A living room is about to become a launchpad. For the first time, a streaming service is carrying humanity back to the Moon live.
On Monday, April 6, 2026, at 1:00 p.m. ET, Netflix begins its livestream of NASA’s Artemis II mission. The Orion spacecraft will carry four astronauts on the first crewed lunar flyby in more than half a century. Viewers worldwide can watch the capsule slingshot around the Moon using lunar gravity, then begin the long fall home.
No human has traveled this far since Apollo 17 left the lunar surface in 1972. Artemis II changes that. The mission will push Orion farther into the solar system than any crewed spacecraft in over 50 years.
The trajectory is deliberate. By looping around the far side of the Moon, Orion will test life support, navigation, and heat shield performance at deep-space distances. Every system must work before Artemis III attempts a lunar landing.
This livestream marks a sharp departure from traditional space coverage. Instead of a dedicated NASA channel or cable news, the broadcast sits inside the Netflix platform. The interface is familiar. The stakes are not.

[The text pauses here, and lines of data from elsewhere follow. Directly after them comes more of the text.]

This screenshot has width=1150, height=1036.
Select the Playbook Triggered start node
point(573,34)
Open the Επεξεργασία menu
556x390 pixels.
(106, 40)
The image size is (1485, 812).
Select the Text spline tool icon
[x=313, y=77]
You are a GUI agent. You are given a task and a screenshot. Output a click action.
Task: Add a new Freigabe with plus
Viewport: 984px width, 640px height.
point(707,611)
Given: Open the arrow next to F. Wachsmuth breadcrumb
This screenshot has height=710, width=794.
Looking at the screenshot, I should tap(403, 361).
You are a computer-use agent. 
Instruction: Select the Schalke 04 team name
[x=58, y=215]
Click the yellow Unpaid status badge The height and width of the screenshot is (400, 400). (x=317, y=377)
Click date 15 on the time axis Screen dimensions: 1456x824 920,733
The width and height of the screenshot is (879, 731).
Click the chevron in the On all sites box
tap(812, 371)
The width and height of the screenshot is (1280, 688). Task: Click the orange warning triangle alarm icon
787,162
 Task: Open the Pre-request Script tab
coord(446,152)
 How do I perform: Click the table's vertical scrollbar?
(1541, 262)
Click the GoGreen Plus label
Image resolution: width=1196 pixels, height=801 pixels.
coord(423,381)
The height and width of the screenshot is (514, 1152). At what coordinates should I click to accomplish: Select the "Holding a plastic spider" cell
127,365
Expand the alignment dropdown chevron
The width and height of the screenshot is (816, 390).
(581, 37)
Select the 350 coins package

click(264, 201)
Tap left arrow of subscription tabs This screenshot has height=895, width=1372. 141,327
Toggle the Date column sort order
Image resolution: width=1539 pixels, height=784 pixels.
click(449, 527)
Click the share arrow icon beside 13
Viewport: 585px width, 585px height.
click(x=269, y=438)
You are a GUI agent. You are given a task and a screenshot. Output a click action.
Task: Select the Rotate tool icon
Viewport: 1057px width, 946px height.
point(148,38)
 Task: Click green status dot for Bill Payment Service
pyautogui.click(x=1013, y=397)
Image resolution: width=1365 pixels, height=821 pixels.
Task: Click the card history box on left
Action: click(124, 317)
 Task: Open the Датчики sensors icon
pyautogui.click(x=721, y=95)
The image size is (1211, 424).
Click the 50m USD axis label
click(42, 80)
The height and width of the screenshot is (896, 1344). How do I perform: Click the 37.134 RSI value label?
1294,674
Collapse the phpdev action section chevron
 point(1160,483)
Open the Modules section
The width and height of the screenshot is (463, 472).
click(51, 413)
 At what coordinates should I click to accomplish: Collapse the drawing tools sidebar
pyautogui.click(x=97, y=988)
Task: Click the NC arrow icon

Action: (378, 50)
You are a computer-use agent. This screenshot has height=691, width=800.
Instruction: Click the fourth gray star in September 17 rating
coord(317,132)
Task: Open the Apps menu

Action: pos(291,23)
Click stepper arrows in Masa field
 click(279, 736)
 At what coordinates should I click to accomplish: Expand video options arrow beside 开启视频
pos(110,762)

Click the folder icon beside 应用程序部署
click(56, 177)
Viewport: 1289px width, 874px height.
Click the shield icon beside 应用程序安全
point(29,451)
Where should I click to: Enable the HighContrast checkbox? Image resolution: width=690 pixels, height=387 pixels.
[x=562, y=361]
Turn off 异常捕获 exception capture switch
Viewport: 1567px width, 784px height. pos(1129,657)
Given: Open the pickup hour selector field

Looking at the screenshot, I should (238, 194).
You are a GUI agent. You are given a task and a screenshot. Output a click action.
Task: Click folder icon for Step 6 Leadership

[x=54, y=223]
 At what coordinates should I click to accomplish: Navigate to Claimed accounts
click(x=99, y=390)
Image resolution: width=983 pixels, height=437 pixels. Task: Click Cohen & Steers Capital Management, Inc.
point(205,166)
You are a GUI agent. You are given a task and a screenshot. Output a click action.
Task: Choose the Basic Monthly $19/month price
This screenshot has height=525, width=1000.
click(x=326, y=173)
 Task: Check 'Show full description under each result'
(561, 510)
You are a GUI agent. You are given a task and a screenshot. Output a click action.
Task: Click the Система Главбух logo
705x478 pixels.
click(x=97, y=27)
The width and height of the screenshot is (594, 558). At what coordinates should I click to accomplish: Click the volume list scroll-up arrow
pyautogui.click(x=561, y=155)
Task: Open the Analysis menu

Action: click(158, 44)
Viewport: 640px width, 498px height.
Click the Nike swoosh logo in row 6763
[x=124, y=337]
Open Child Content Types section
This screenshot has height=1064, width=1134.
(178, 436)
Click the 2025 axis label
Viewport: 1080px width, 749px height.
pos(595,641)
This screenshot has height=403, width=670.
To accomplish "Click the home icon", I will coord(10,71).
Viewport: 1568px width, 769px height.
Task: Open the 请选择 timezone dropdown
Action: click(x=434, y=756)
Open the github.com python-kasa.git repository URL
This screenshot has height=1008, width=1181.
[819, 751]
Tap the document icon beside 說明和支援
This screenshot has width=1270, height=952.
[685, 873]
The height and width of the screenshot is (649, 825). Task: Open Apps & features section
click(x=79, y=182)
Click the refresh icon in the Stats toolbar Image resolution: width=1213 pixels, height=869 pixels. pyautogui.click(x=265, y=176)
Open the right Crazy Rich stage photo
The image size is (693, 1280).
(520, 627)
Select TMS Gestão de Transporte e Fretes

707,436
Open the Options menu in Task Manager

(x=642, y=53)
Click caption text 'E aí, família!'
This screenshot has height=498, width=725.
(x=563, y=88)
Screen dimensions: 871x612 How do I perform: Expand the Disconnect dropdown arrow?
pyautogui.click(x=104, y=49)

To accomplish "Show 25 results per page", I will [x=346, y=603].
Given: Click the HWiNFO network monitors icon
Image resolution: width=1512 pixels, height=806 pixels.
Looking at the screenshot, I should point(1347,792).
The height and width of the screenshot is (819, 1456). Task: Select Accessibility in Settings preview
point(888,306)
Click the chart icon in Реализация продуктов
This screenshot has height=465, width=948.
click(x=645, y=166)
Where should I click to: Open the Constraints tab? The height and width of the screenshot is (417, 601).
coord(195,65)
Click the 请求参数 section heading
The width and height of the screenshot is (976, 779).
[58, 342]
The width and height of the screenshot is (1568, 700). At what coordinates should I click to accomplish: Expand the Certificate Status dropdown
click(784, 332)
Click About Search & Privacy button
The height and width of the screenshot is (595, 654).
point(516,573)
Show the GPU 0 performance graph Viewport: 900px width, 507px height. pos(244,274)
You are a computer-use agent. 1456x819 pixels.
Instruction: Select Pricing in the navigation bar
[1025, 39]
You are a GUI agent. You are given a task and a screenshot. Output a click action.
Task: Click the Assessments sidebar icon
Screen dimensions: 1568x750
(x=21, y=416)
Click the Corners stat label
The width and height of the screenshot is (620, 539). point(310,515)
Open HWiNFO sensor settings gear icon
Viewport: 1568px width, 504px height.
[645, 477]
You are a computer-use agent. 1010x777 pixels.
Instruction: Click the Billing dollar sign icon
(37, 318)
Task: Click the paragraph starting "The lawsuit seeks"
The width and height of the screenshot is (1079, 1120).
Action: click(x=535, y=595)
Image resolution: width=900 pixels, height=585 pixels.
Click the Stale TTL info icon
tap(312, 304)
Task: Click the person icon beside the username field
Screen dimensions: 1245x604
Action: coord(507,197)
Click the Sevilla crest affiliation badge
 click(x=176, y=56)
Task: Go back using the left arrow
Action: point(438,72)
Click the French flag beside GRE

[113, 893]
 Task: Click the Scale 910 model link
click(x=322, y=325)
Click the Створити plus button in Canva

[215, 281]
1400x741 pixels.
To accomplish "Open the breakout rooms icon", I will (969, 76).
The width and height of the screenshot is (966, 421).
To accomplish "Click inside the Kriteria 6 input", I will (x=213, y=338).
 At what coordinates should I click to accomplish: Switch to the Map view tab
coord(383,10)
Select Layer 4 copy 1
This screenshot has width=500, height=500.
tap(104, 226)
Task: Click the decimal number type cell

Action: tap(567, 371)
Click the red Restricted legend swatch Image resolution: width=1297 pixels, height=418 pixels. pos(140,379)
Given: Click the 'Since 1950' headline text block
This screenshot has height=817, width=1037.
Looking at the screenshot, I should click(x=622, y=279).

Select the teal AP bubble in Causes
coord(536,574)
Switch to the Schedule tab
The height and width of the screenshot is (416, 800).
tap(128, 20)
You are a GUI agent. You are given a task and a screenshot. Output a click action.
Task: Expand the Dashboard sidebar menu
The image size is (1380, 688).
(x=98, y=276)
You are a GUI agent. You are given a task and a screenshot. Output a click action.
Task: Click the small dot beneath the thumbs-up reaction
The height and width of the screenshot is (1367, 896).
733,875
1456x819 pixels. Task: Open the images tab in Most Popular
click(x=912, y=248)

The stream will include onboard camera feeds, mission control audio, and real-time telemetry. When Orion passes behind the Moon, a brief signal blackout will occur. Then comes the moment that matters most: the powered flyby that bends the spacecraft back toward Earth.
A successful crewed lunar flyby proves three things. First, Orion can keep humans alive for extended deep-space transit. Second, the spacecraft’s navigation can handle lunar gravity assists. Third, the heat shield can survive re-entry at nearly 25,000 miles per hour.
Failure on any of those points would delay the Artemis program by years. Success clears the path for the first lunar landing since the last century.
After splashdown, NASA will spend months analyzing data from Artemis II. The target for Artemis III remains the lunar south pole, where water ice has been detected in permanently shadowed craters. That mission could launch as early as late 2027.
For now, all eyes are on Monday afternoon. A streaming audience will watch history unfold, one gravity assist at a time.